O procedimento foi aberto em abril pela 76ª Promotoria de Justiça com o objetivo de monitorar iniciativas relacionadas à reorganização da rede municipal de saúde. Na ocasião, o órgão destacou a necessidade de acompanhar medidas adotadas pela administração diante de desafios enfrentados pelo setor, como questões administrativas, abastecimento de insumos e medicamentos e processos de aquisição de materiais.
Após a rejeição do projeto pelos vereadores, em 5 de maio, a Secretaria Municipal de Saúde (Sesau) encaminhou ofício ao Ministério Público solicitando o arquivamento do procedimento. Segundo a pasta, não existe atualmente um modelo administrativo consolidado ou ato formal que caracterize a implementação de uma política pública de terceirização da rede municipal.
No documento, a secretaria argumenta que os estudos realizados até o momento fazem parte de uma fase preliminar de avaliação técnica e institucional, sem definição de medidas concretas para alteração da gestão das unidades de saúde.
O pedido, entretanto, foi negado pelo promotor de Justiça Marcos Roberto Dietz, responsável pela 76ª Promotoria. Na decisão, o representante do Ministério Público afirmou que permanece o interesse institucional no acompanhamento preventivo do tema e de eventuais desdobramentos relacionados à estrutura da rede pública municipal de saúde.
De acordo com o promotor, o monitoramento de políticas públicas não configura interferência na administração municipal, especialmente diante da existência de elementos que indiquem discussões sobre possíveis mudanças na gestão dos serviços de saúde.
Debate sobre a saúde pública
A discussão ocorre em meio a questionamentos sobre a situação da saúde pública na Capital. Entre os temas debatidos estão o abastecimento de medicamentos, a realização de exames, consultas especializadas e cirurgias, além da estrutura de atendimento oferecida à população.

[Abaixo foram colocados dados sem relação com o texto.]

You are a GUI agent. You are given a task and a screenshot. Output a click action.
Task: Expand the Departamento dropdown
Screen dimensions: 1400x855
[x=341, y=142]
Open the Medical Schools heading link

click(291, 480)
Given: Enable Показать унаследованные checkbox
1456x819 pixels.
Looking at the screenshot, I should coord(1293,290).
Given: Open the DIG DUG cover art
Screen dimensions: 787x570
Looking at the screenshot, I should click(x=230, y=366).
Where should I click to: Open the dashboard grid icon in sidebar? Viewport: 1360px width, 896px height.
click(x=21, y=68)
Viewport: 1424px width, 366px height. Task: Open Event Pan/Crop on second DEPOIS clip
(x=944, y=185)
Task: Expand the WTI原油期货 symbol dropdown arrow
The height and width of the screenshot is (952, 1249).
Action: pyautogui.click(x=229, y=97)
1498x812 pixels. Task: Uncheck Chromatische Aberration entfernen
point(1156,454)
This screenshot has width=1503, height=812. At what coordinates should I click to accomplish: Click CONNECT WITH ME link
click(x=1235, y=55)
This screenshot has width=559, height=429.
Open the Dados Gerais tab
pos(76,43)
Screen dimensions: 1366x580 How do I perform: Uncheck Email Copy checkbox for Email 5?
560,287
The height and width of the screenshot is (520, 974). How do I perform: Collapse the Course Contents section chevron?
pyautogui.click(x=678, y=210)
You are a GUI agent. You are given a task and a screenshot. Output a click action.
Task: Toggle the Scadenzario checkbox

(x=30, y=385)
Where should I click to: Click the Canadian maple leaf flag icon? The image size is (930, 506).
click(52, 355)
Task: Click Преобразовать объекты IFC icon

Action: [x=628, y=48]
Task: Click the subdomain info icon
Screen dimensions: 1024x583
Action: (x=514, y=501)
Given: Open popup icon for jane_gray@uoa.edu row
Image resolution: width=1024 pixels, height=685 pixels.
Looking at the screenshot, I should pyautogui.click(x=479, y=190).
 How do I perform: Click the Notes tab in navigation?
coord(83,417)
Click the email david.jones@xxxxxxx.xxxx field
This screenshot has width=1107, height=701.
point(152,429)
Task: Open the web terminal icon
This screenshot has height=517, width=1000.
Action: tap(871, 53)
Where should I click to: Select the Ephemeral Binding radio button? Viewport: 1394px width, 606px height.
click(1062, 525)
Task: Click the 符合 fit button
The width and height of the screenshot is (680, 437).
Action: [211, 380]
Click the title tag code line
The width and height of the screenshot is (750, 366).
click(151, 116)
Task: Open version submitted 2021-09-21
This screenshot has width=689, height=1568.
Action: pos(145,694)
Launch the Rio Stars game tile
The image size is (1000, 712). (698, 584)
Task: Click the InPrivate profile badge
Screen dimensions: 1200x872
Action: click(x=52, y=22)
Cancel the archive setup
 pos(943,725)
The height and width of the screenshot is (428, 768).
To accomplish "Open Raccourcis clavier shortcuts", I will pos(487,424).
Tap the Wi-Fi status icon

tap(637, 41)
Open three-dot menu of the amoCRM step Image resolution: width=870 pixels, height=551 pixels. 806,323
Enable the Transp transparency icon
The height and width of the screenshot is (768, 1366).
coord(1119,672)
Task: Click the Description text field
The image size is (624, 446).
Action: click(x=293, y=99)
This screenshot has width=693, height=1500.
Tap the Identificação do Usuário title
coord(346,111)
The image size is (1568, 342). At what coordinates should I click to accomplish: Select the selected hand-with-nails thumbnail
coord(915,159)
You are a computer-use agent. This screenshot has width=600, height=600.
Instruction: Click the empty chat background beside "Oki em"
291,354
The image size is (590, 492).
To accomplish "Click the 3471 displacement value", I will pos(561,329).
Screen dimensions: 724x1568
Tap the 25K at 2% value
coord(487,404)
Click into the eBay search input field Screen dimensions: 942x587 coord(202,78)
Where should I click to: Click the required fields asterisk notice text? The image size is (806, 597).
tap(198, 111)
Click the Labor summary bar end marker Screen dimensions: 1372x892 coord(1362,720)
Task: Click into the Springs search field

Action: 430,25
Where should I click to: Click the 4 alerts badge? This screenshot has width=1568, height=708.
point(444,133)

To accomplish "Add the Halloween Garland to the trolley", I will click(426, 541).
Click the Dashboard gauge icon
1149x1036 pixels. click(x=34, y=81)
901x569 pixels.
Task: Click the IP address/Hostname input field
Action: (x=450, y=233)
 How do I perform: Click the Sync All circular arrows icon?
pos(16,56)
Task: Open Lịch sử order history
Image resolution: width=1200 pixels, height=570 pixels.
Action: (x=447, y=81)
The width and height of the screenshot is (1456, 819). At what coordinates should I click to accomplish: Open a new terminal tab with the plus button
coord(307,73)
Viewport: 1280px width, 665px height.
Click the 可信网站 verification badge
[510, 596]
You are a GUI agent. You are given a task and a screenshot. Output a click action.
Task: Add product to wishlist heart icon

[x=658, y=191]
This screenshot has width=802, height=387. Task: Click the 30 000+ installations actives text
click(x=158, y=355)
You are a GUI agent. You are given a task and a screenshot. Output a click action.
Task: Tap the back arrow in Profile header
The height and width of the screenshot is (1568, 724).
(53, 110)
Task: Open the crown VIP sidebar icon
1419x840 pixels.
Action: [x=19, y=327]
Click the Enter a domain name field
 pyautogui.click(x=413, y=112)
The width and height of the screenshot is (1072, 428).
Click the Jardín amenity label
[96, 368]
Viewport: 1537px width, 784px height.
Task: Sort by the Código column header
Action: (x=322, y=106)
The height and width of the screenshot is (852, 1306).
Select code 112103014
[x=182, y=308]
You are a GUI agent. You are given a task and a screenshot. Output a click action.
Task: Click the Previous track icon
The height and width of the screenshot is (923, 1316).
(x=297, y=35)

Também segue em pauta na Câmara Municipal a possibilidade de criação de uma Comissão Parlamentar de Inquérito (CPI) para apurar questões relacionadas à gestão da saúde. O tema divide opiniões entre parlamentares, com parte dos vereadores defendendo a investigação e outros argumentando que os mecanismos de fiscalização já existentes são suficientes para acompanhar a situação do setor.